◆ WORK ORDER
Every line below from the one containing "Grupuri de suport (20, 2405)" through the one containing "Psihoterapie" must be transcribed exactly. Omit all lines outside that stretch.
◇ ◇ ◇ ◇
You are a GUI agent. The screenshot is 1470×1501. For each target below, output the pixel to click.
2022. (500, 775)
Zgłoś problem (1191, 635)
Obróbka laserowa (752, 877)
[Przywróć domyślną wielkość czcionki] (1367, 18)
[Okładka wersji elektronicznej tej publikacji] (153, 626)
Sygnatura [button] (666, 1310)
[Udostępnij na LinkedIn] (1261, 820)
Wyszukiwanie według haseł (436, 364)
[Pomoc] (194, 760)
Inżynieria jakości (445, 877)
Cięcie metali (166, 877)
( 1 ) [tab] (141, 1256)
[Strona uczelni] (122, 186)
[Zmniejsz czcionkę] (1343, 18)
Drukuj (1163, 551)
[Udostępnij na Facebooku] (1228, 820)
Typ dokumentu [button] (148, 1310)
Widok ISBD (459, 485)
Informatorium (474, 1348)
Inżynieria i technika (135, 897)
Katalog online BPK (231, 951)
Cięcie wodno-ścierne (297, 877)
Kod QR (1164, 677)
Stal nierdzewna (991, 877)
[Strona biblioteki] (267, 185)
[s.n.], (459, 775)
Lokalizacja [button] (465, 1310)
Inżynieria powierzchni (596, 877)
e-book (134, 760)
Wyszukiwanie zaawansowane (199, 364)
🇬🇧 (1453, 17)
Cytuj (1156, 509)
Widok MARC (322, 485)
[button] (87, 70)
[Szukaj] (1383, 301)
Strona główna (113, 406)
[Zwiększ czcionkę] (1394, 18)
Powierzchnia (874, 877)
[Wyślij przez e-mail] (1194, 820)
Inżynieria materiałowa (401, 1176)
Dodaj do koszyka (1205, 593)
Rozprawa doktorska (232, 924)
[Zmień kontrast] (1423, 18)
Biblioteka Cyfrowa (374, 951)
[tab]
◇ ◇ ◇ ◇
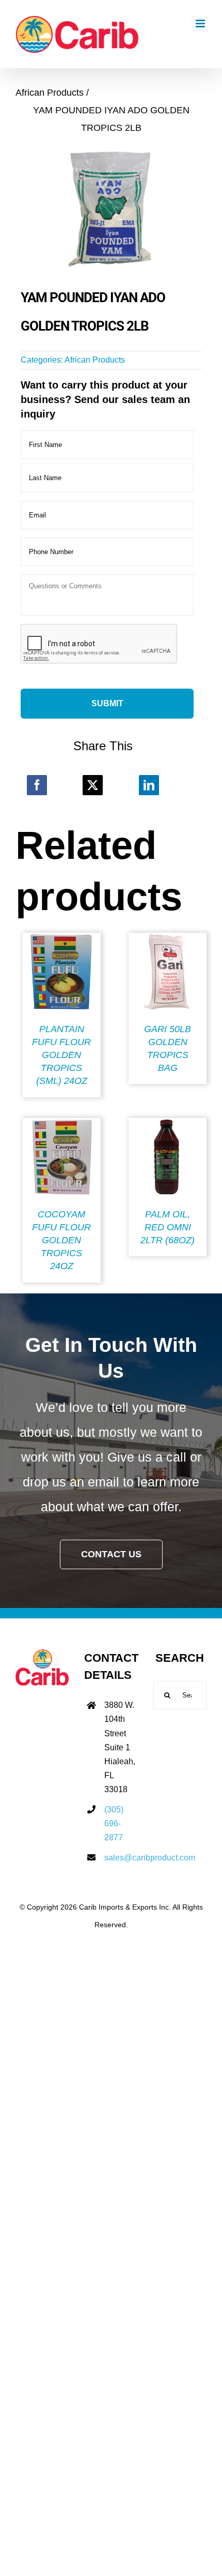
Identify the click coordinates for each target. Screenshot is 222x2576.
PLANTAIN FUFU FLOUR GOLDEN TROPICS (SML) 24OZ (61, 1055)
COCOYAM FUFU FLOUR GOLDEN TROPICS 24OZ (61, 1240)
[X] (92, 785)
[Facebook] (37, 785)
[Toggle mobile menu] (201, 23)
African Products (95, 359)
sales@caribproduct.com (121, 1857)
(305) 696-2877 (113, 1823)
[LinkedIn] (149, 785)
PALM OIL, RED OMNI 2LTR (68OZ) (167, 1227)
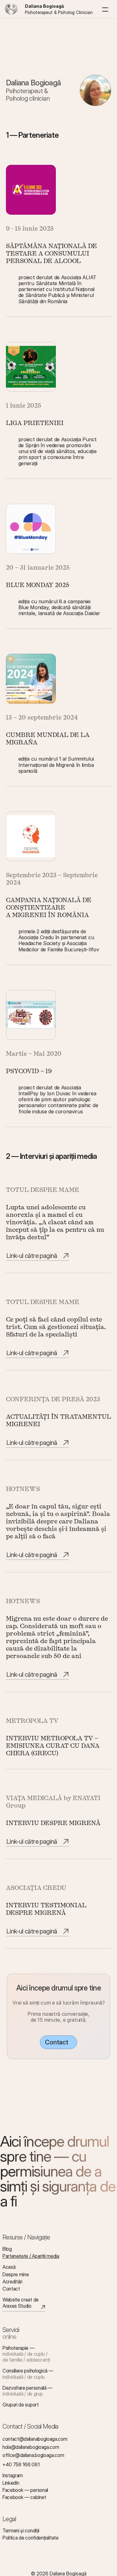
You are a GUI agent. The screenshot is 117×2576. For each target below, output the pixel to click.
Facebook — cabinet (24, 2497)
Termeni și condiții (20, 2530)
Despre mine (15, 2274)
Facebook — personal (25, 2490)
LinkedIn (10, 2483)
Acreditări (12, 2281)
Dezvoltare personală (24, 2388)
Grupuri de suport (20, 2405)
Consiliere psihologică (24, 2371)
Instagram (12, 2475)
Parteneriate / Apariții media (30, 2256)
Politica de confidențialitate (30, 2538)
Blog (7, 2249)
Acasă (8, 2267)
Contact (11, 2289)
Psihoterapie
◇ ◇ ◇ ◇
◆ ANSWER FOR THE TASK
Grupuri de suport (20, 2405)
Consiliere psihologică (24, 2371)
Instagram (12, 2475)
Parteneriate / Apariții media (30, 2256)
Politica de confidențialitate (30, 2538)
Blog (7, 2249)
Acasă (8, 2267)
Contact (11, 2289)
Psihoterapie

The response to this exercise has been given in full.